Nearing fifty: the second half of his life about to begin, if tardily. He had lost Touie and found Jean. He had abandoned the scientific materialism he had been inducted into, and found a way to open the great door into the beyond just a crack. Wits liked to repeat that the English, since they lacked any spiritual instinct, had invented cricket in order to give themselves a sense of eternity. Purblind observers imagined that billiards was the same shot played over and over again. Poppycock, both notions. The English were not a demonstrative race, it was true – they were not Italians – but they had as much of a spiritual nature as the next tribe. And no two billiards shots were alike, any more than any two human souls were alike.

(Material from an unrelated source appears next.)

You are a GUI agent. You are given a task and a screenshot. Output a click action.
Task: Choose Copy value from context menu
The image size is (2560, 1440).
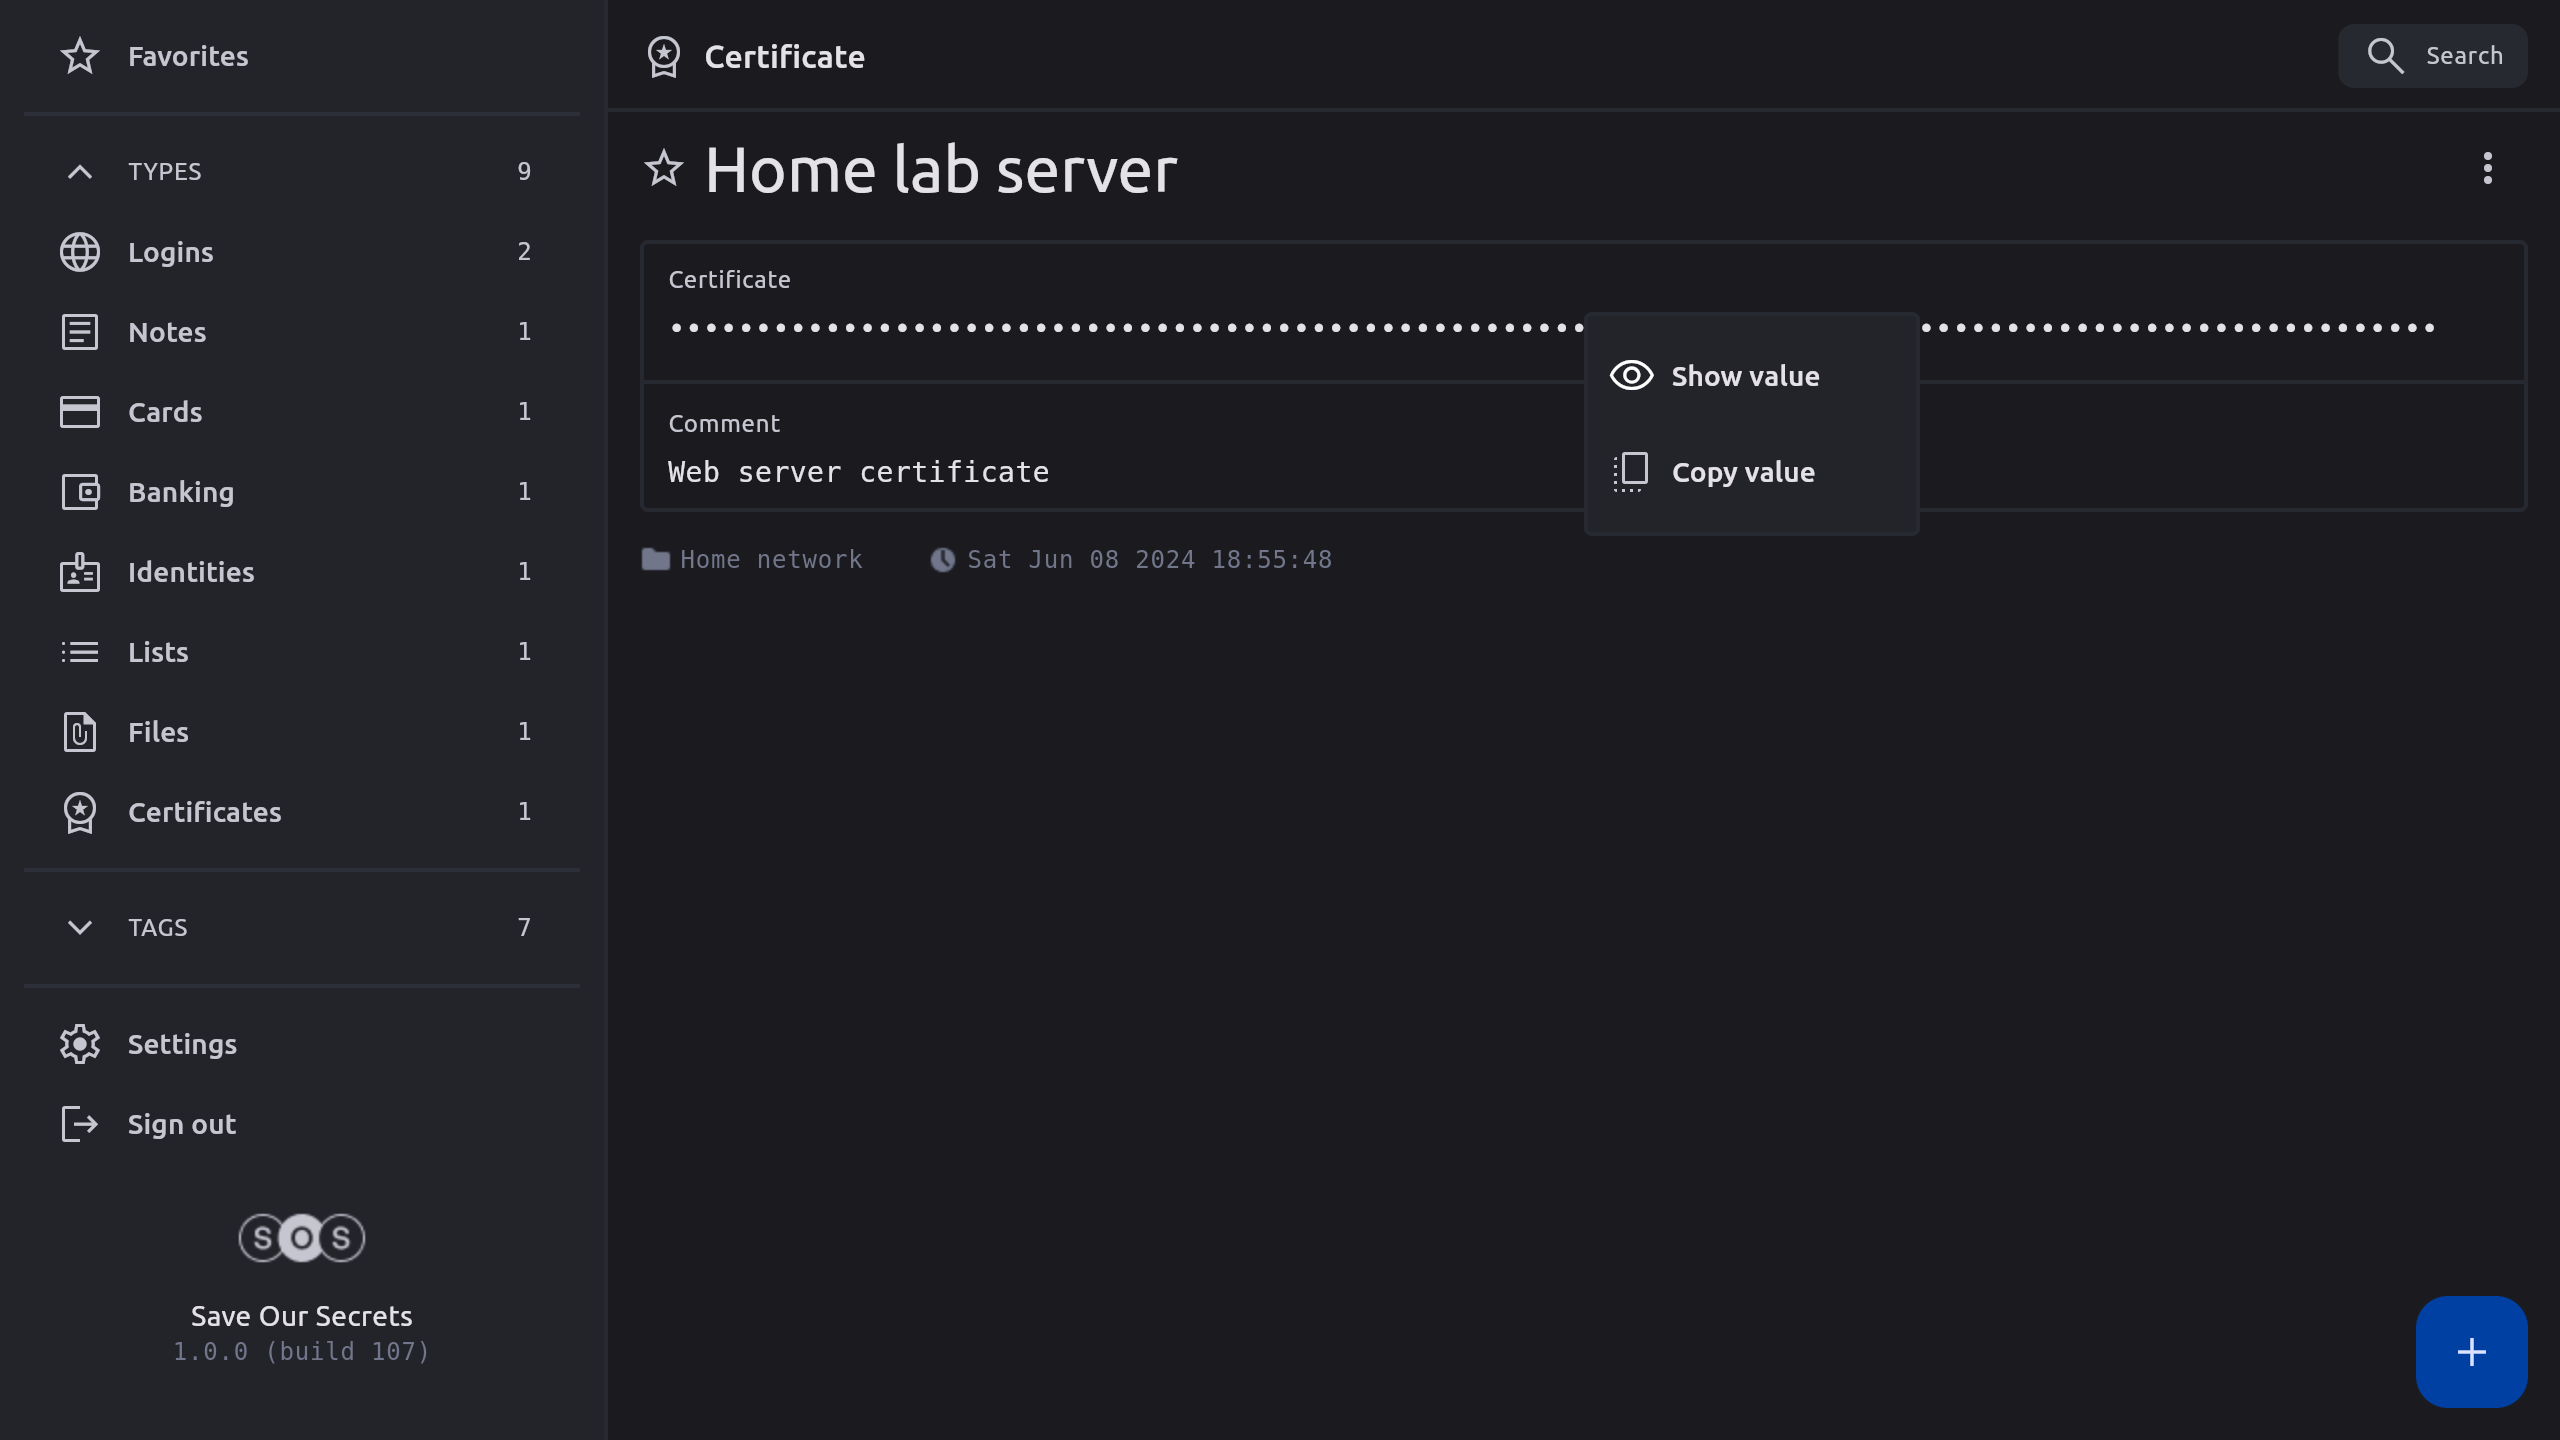click(x=1742, y=472)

He visited Touie's grave at Grayshott. He laid flowers, he wept, and as he turned to go, he caught himself wondering when he would come next. Would it be the following week, or would it be in two weeks' time? And after that? And after that? At a certain point the flowers would cease, and his visits would become rarer. He would start a new life with Jean, perhaps over at Crowborough, near her parents. It would become… inconvenient to visit Touie. He would tell himself that thinking of her was sufficient. Jean would – God willing – be able to bear his children. Who would visit Touie then? He shook his head to clear away this thought. There was no point anticipating future guilt. You must act according to your best principles, and then deal with what came later on its own terms.

Even so, back at Undershaw – back in Touie's empty house – he found himself drawn to her bedroom. He had given no instructions for it to be rearranged or redecorated – how could he? So there was the bed on which she had died at three o'clock in the morning with the scent of violets in the air and her fragile hand resting in his great clumsy paw. Mary and Kingsley sitting in exhausted and frightened politeness. Touie raising herself with almost her last breath and telling Mary to take care of Kingsley… Sighing, Arthur crossed to the window. Ten years ago he had chosen this room for her as having the best view, down into the garden and the private narrowing valley where the woods converged. Her bedroom, her sick-room, her death-room – he had always tried to make it as pleasant and as painless as he could.